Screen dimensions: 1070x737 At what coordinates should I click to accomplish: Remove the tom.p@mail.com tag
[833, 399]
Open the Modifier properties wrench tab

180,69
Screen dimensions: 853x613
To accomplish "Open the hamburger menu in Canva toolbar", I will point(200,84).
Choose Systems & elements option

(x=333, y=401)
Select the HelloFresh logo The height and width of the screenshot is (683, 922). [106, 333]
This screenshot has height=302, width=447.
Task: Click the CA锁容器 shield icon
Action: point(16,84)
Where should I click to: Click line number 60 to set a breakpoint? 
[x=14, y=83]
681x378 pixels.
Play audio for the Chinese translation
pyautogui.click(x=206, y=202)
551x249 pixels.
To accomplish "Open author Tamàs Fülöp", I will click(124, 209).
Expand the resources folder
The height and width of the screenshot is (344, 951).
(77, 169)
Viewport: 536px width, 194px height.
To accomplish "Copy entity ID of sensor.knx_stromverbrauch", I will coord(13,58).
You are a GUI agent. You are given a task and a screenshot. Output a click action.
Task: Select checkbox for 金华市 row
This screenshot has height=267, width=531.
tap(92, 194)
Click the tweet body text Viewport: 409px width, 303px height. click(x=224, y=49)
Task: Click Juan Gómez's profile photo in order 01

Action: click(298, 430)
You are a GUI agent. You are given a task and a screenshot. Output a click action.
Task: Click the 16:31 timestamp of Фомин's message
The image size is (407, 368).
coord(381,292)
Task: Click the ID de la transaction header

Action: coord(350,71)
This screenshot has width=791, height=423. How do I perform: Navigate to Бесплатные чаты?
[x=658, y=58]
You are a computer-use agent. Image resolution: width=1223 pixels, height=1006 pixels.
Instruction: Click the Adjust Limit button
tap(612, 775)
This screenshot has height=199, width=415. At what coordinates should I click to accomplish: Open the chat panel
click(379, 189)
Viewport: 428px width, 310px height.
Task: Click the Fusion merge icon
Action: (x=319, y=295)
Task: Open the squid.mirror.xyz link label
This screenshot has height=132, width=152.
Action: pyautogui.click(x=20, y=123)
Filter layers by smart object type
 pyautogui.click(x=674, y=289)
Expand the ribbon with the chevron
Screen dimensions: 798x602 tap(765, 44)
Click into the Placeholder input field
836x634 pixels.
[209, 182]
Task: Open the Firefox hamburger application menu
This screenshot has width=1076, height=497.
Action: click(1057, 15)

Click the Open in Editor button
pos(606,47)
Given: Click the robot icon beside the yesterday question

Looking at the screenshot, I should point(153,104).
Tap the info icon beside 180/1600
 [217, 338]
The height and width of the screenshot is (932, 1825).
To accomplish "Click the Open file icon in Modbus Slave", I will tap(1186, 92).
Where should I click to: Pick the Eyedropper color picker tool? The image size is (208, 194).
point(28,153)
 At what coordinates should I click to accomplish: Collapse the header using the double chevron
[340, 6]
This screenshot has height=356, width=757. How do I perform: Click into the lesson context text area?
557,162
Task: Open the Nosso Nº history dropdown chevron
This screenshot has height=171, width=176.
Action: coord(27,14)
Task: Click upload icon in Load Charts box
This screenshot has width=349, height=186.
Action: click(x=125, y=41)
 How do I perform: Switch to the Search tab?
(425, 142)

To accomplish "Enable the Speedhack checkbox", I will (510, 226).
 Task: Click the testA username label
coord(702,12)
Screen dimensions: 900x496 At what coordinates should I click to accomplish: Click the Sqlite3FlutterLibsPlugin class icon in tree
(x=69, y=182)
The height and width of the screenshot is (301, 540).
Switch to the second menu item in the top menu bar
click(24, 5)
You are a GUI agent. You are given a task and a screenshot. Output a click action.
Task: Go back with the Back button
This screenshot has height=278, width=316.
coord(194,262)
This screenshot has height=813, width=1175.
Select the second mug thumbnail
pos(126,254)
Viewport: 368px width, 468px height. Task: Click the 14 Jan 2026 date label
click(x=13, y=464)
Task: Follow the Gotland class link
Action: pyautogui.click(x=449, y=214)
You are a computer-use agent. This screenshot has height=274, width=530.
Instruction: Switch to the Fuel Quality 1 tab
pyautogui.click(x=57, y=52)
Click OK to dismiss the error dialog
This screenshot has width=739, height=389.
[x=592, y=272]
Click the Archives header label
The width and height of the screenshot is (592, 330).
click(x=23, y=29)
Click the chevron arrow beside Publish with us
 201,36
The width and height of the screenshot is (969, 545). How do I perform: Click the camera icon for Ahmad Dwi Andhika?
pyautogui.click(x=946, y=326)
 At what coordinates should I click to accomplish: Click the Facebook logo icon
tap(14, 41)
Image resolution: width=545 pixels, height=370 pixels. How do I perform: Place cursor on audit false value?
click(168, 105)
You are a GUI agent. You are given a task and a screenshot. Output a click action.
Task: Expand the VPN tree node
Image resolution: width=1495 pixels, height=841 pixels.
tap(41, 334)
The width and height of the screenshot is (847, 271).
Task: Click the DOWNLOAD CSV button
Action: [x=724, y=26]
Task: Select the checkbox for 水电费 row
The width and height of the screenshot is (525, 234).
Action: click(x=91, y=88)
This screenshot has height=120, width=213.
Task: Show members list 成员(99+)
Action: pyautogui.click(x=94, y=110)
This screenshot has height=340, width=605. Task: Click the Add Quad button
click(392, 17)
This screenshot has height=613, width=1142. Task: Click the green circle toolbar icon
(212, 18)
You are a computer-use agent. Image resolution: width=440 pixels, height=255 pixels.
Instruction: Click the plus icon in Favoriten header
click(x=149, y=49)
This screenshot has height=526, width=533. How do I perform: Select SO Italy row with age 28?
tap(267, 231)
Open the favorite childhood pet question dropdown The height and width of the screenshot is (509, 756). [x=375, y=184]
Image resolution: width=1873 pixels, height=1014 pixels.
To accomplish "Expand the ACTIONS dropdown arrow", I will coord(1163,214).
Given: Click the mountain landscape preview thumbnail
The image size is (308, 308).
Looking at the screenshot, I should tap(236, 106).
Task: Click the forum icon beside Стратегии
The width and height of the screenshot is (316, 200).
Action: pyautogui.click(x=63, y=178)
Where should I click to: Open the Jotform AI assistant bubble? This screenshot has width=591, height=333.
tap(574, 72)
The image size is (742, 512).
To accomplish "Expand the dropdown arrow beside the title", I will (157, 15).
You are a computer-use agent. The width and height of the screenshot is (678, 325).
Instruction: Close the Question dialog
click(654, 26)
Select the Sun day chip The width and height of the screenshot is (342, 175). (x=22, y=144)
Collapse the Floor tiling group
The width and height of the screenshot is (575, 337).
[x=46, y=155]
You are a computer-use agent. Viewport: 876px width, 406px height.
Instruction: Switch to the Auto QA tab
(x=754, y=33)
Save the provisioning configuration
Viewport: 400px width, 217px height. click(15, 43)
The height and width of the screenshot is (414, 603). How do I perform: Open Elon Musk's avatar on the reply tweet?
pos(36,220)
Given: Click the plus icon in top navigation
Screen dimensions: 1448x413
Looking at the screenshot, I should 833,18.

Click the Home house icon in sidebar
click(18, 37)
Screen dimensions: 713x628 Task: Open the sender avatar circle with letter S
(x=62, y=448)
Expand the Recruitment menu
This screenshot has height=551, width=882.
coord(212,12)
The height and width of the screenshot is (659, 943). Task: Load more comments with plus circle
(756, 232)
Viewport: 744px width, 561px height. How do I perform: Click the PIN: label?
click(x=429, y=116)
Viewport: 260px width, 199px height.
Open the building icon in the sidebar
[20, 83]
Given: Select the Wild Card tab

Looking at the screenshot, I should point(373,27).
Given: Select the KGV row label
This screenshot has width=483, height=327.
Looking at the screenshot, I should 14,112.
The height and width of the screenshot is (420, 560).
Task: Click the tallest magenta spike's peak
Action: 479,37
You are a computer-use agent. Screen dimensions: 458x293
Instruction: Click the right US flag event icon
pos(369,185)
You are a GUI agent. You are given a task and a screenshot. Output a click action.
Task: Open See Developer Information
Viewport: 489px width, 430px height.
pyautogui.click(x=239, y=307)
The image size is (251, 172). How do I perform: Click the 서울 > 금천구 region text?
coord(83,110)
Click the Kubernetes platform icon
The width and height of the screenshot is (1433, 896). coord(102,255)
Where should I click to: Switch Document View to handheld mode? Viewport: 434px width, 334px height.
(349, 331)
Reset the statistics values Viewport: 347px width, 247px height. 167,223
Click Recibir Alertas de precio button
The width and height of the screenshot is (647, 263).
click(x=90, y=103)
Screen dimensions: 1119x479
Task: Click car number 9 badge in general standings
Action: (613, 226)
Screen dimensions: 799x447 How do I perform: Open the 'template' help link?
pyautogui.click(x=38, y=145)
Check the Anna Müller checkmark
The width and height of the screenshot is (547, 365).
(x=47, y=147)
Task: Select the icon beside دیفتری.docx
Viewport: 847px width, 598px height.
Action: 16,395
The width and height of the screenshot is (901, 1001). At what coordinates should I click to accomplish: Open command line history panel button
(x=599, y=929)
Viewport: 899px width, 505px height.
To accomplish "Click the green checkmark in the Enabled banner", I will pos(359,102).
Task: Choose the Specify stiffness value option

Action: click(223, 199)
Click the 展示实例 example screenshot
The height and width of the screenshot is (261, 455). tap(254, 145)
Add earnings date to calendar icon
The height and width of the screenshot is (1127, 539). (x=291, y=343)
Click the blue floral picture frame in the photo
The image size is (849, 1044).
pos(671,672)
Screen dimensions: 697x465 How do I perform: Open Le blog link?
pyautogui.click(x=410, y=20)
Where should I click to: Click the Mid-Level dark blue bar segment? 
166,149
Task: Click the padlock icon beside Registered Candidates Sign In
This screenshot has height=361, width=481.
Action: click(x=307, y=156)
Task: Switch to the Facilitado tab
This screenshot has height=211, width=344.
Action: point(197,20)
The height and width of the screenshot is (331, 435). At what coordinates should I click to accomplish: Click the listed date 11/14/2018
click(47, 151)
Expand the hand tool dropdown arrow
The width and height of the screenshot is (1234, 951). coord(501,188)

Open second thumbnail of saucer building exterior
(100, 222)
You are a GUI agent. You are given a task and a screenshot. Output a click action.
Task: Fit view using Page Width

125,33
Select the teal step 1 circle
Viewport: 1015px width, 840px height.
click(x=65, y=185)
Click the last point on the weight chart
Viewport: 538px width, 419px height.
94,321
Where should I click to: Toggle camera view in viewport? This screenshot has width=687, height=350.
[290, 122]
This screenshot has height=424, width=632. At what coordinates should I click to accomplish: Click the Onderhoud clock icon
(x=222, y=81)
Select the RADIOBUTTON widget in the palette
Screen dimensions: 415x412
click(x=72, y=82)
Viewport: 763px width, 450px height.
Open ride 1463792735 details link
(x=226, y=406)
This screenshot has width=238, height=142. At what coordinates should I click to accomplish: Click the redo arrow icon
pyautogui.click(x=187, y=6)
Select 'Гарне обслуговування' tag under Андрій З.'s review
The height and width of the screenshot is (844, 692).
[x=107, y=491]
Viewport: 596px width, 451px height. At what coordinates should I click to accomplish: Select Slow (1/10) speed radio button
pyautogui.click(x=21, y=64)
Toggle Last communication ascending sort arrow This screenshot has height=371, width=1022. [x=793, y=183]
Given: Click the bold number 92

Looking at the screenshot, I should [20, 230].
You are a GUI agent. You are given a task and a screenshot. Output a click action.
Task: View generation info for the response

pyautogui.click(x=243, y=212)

▸ **Your task**
Copy out each line of the entries where the word "computer" is found.

▸ **Written reply**
You are a computer-use agent. Image resolution: width=1223 pixels, height=1006 pixels.
You are a computer-use agent. This screenshot has height=274, width=530.
You are a computer-use agent. Image resolution: width=440 pixels, height=255 pixels.
You are a computer-use agent. The width and height of the screenshot is (678, 325).
You are a computer-use agent. Viewport: 876px width, 406px height.
You are a computer-use agent. Screen dimensions: 458x293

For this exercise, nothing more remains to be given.